What you are asked to do: The answer must be every line of the records below that contains the word "will", copied out.
◆ ◆ ◆ ◆
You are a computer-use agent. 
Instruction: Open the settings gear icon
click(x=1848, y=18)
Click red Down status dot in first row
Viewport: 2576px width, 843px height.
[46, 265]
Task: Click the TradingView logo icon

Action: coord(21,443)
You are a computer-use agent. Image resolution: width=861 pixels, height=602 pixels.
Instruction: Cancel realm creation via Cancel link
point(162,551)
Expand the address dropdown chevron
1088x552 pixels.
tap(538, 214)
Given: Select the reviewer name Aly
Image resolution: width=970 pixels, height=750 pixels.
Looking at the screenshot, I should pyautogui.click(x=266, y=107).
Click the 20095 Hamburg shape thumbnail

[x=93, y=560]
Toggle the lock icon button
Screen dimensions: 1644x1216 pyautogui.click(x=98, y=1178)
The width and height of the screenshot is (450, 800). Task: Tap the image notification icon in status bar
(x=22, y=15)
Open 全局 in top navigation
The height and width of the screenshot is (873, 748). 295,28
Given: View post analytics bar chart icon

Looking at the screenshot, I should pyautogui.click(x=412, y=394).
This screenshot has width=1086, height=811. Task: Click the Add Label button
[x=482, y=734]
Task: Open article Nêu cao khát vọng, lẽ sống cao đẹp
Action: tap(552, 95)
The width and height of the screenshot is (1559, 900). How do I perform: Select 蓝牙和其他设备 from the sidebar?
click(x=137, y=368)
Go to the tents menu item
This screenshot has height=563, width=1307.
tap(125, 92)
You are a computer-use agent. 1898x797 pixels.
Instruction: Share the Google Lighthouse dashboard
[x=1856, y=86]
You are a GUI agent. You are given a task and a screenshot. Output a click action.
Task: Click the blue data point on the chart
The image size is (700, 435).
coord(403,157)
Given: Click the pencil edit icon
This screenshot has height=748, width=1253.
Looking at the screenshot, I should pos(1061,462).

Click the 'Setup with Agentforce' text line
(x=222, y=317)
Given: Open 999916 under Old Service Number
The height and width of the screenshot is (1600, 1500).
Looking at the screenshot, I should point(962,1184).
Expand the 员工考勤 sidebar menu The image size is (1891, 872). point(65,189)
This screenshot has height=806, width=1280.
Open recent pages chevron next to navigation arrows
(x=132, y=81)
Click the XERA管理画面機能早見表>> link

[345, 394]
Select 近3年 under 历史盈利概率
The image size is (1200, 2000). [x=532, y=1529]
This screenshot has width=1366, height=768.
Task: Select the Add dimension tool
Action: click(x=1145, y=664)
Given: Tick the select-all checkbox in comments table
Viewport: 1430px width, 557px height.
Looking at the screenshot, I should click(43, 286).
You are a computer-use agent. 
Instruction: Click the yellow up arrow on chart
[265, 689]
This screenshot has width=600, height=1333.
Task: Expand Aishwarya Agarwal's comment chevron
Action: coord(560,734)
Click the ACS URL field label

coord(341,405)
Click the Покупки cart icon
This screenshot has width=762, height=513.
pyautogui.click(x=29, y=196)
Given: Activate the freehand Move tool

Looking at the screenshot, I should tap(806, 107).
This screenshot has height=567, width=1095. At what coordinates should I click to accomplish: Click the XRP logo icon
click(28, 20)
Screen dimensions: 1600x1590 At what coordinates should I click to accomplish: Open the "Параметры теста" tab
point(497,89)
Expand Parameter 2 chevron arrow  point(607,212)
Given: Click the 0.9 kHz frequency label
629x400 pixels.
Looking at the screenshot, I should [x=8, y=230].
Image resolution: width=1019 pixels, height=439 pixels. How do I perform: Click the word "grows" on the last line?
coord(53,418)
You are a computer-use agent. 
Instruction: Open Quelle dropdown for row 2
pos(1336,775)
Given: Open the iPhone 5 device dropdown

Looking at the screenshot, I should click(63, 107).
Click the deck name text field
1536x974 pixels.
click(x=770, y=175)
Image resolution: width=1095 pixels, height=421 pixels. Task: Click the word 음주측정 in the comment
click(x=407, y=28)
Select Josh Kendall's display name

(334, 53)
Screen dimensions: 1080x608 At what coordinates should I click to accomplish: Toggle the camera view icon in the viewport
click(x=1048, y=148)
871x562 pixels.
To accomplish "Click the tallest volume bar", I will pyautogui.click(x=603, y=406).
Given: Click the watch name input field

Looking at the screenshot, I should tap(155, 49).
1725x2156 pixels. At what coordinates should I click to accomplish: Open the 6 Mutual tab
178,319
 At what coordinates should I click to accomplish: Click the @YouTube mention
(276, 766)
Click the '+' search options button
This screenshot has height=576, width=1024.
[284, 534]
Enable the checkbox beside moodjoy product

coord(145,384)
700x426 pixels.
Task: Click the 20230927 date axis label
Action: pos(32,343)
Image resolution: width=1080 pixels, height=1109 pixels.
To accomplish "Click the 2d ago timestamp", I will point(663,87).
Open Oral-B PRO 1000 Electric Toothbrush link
◆ ◆ ◆ ◆
Worked solution:
To accomplish "Click the tallest volume bar", I will pyautogui.click(x=603, y=406).
To accomplish "Click the 2d ago timestamp", I will point(663,87).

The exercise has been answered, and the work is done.